Previous wisdom held that in times of economic struggle, marital bonds would be weakened and relationships would fail at higher rates. When looking at the statistics on the subject, however, a different trend emerges. It appears that when times are tough, divorce rates actually decline. There are a number of ways to interpret these statistics, and some Illinois spouses may find their own scenario mirrored in the theories surrounding divorce and financial hardship.

Researchers who look at divorce rates in comparison to financial measures do not always agree on the reasons driving the numbers. Some hold that when times get tough, spouses strengthen their bond in order to get through a difficult financial patch. This view makes the assumption that couples who face money troubles will grow closer while addressing these issues, and that their marriages will be made stronger as a result.

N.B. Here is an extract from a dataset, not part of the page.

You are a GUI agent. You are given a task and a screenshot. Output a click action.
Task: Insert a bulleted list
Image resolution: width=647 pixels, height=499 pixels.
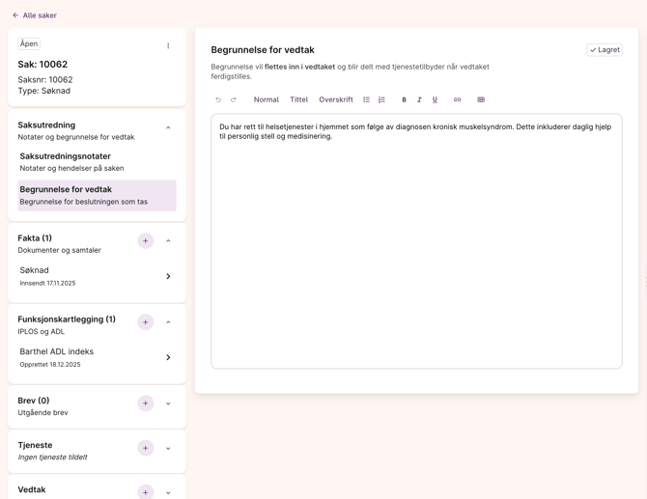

However, a different view looks at the fact that while divorce rates decline during financial downturns, it rises again when economic conditions improve. This can be interpreted to mean that couples who stay together during a recession or depression are doing so out of necessity, not a desire to remain married. When things improve, these couples seek the divorce that they would like to have had some time back, but simply couldn’t afford.

For those in Illinois who are preparing to divorce, finances are always a top concern. The economy continues to improve, and divorce rates are on the rise as a result. When moving through the process of divorce, it is important to ensure that you reach a settlement that is fair and balances, and allows you to move forward in life with a measure of financial security. The best way to reach those goals is to make sure you are fully informed of your rights under Illinois law.